Muskeln sind Wunderwerke der Natur! Sie sind der dynamischste Gesundheitsmotor der Menschen. Werden sie allerdings nicht ein Leben lang gefordert, verlieren sich all ihre Vorteile sehr schnell. Auch die Wirkung auf die Organsysteme, die die Versorgung und den Schutz des Organismus gewährleisten, geht verloren. Nur ein gut geplantes und sauber ausgeführtes, regelmäßiges Muskeltraining hilft wirklich!
Muskeln sind die Grundvoraussetzung für einen fitten und definierten Körper, senken Krankheitsrisiken und besitzen Anti-Aging-Wirkung. Und dabei ist es völlig egal, wie alt man ist und mit welcher Konstitution man beginnt – Muskeln lassen sich jederzeit reaktivieren, wieder aufbauen und erhalten.
Krafttraining im Alter
Gerade Krafttraining für die älterwerdenden Muskeln wird sogar ausdrücklich empfohlen. Hierfür eignen sich im Alltag bereits das Treppensteigen, Einkaufstüten schleppen oder öfter auch kleinere Strecken mit dem Fahrrad zurücklegen. Besonders im Alter kommt es auf eine gestärkte Muskulatur an, um lange fit zu bleiben und den Alltag gut zu meistern. Auch sind gesunde und kräftige Knochen und Muskeln im Alter ein Garant für mehr Gesundheit und Unabhängigkeit im Alter.
Mehr Beweglichkeit
Durch regelmäßiges Krafttraining wird neben der Kraft auch die Beweglichkeit, Koordination, Ausdauer und der Gleichgewichtssinn gefördert. Zudem werden Verspannungen vorgebeugt, die häufig zu Rückenschmerzen oder Schmerzen im Schulter- und Nackenbereich führen.
Sinkendes Sturzrisiko
Kräftige Muskeln stabilisieren den Körper und unterstützen eine gute Körperhaltung, was sich positiv auf das Gleichgewicht auswirkt. Regelmäßiges Krafttraining kann das Sturzrisiko senken und bei einem Sturz die Wahrscheinlichkeit für einen Bruch mindern.
Vorbeugung gegen Osteoporose und Muskelschwund
Knochen und Muskeln befinden sich in einem ständigen Erneuerungsprozess. Ausdauer- und Krafttraining unterstützen einen gesunden Knochenstoffwechsel und helfen, dem Abbau der Knochensubstanz und Muskelschwund (Sarkopenie) im Alter entgegenzuwirken und Osteoporose vorzubeugen.
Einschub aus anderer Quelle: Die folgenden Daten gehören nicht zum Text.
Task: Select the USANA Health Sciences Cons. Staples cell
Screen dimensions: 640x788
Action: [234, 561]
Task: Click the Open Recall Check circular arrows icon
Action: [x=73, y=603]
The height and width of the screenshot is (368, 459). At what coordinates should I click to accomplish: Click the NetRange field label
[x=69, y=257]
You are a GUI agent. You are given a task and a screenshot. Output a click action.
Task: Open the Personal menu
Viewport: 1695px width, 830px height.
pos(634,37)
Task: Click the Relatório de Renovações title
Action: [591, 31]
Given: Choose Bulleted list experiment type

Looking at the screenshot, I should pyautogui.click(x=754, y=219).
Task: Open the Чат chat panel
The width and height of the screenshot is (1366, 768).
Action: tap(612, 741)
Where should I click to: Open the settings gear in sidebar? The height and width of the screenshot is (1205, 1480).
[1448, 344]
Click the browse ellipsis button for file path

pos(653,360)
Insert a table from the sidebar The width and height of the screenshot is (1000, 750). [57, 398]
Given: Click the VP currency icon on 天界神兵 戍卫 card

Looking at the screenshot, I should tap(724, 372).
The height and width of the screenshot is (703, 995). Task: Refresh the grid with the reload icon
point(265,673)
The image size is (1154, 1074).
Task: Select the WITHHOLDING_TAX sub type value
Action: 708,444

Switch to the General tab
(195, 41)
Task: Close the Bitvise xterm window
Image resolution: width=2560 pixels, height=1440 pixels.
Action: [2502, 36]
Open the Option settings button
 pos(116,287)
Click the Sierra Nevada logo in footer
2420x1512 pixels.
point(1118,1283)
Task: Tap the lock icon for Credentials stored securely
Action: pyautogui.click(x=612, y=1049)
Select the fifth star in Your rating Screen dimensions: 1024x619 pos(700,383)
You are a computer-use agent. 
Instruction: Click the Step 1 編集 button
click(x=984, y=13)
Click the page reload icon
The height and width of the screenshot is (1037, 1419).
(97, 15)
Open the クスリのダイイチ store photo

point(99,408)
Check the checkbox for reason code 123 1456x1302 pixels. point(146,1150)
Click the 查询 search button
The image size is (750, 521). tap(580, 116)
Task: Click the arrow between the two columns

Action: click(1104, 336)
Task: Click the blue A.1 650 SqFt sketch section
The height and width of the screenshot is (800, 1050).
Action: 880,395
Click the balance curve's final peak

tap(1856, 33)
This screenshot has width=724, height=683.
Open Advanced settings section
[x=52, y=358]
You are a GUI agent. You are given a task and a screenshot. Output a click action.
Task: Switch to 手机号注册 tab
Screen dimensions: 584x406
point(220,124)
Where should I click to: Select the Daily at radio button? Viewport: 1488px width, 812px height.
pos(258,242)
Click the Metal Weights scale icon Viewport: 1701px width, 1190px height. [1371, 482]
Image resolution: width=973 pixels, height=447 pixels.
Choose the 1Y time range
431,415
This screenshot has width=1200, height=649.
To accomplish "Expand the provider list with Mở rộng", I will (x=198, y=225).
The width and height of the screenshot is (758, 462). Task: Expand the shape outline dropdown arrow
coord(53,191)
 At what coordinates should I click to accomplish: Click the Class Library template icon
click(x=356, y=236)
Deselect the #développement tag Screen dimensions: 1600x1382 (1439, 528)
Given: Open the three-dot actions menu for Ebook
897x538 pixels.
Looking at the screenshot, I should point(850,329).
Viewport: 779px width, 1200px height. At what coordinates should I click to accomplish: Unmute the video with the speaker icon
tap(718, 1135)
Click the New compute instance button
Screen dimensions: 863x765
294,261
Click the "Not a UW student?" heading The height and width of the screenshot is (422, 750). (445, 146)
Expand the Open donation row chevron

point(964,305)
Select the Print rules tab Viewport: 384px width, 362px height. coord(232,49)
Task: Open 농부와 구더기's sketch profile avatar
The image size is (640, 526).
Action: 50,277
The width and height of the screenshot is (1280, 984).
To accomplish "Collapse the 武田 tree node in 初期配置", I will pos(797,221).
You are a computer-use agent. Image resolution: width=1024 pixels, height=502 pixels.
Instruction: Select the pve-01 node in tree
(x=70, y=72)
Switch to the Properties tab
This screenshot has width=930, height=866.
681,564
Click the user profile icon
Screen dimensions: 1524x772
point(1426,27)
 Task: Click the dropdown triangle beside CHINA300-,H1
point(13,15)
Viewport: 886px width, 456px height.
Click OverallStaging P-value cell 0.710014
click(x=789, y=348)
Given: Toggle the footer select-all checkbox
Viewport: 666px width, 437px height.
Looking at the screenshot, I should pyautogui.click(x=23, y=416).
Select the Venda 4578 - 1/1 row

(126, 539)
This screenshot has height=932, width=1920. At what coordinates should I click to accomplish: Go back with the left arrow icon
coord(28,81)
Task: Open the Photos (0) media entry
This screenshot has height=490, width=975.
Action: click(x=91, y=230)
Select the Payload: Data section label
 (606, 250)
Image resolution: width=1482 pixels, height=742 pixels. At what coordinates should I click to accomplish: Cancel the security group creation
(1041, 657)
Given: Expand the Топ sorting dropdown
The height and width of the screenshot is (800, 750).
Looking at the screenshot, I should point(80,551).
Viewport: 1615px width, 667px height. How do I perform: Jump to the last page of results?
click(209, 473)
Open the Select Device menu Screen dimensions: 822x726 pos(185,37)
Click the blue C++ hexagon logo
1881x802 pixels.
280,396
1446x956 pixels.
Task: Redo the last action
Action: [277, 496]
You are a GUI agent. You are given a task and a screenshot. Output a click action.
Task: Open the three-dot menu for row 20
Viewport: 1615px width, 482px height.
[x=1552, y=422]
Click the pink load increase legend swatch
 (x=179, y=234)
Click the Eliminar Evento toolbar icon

Auch mangelnde Bewegung beschleunigt die Abnahme der Muskelmasse und der Muskelfunktion.
Zusätzlich brauchen Muskeln für Wachstum und Stärke auch ausreichend Eiweiß. Empfohlen wird pro Tag und Kilogramm Körpergewicht für unter 65-Jährige die Aufnahme von 0,8 Gramm und für über 65-Jährige von 1 Gramm Eiweiß. Für gesunde Knochen ist zusätzlich eine ausreichende Vitamin-D- und Kalziumzufuhr unverzichtbar. Ein kalziumreiches Mineralwasser unterstützt bereits die Kalziumversorgung.
Richtiges Training im Alter
Muskeln müssen gefordert werden und wachsen in jedem Lebensalter. Erlaubt ist, was Spaß macht und was die gesundheitliche Situation und die Gelenke zulassen. Das Krafttraining im Fitnessstudio ist ebenso gut geeignet wie das Training zu Hause mit dem eigenen Körpergewicht (z.B. Liegestütze und Kniebeugen) oder dem Hometrainer, um die Muskeln zu kräftigen. Ebenso empfehlenswert für die Stärkung der Muskeln ist Fahrradfahren und Aqua-Gymnastikkurs.
Solltest Du lange nicht trainiert haben oder neu mit dem Sport anfangen, lasse Dich vorher von Deinem Hausarzt untersuchen. Fachkundig begleitete Sport-Kurse sind gerade zu Beginn eine gute Möglichkeit, Bewegungsabläufe richtig zu lernen und Fehlhaltungen sowie Verletzungen zu vermeiden. Wichtig ist regelmäßige Bewegung und ausreichende Regenerationszeit für Deine Muskeln.